*** WORKING DATA
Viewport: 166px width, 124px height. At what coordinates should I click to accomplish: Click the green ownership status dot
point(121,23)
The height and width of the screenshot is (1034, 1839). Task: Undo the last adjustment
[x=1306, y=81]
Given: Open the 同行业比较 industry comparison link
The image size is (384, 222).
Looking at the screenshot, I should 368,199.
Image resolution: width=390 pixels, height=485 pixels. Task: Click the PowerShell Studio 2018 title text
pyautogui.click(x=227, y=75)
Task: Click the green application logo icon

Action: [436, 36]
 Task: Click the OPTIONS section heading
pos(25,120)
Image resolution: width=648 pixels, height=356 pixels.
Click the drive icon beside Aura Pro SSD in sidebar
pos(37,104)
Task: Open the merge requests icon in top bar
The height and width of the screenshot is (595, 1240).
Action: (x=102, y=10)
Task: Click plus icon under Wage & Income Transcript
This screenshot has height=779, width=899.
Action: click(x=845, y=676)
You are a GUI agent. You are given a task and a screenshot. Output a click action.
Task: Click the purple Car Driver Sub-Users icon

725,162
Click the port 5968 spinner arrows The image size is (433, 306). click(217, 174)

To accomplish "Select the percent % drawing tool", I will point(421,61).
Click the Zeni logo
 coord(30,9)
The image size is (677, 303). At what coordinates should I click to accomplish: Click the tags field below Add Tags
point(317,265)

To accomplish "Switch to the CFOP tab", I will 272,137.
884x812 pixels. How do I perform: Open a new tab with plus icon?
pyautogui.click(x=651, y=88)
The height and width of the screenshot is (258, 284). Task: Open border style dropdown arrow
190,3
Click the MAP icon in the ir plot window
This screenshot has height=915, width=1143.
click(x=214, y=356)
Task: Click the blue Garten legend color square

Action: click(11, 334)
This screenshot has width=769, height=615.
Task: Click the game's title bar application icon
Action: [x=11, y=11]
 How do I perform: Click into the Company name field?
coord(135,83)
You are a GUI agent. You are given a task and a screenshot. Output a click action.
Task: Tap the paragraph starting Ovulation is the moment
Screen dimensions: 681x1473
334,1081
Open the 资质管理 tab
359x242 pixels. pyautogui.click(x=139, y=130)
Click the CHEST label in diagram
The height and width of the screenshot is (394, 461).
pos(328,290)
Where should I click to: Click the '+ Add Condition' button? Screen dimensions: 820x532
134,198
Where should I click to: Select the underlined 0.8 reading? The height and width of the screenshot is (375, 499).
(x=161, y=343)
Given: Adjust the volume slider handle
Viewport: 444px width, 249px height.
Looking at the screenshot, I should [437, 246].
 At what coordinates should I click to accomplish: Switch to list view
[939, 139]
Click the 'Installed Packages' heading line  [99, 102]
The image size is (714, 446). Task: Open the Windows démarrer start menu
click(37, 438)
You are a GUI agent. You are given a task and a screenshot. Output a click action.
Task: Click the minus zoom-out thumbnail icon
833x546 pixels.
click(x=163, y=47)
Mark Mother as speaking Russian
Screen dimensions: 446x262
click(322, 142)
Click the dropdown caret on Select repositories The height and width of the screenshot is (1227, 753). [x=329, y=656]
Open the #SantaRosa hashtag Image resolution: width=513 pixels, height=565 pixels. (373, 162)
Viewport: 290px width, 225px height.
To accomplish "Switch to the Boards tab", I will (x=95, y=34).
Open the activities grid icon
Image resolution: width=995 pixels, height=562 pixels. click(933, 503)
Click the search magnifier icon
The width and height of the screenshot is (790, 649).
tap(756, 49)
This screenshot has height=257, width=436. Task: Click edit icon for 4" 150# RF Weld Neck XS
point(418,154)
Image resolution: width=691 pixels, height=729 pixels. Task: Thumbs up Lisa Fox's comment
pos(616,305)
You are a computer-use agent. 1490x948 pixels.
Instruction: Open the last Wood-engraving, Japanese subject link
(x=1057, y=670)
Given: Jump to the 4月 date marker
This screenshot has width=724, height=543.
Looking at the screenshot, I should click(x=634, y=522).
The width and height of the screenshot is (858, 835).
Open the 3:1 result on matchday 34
******
EXERCISE AIM: Reproduce word for word the material above, starting with the line that has "Image resolution: width=691" and stopping after the line that has "The width and height of the screenshot is (858, 835).".

OUTPUT FOR THIS EXERCISE:
Image resolution: width=691 pixels, height=729 pixels. Task: Thumbs up Lisa Fox's comment
pos(616,305)
You are a computer-use agent. 1490x948 pixels.
Instruction: Open the last Wood-engraving, Japanese subject link
(x=1057, y=670)
Given: Jump to the 4月 date marker
This screenshot has width=724, height=543.
Looking at the screenshot, I should click(x=634, y=522).
The width and height of the screenshot is (858, 835).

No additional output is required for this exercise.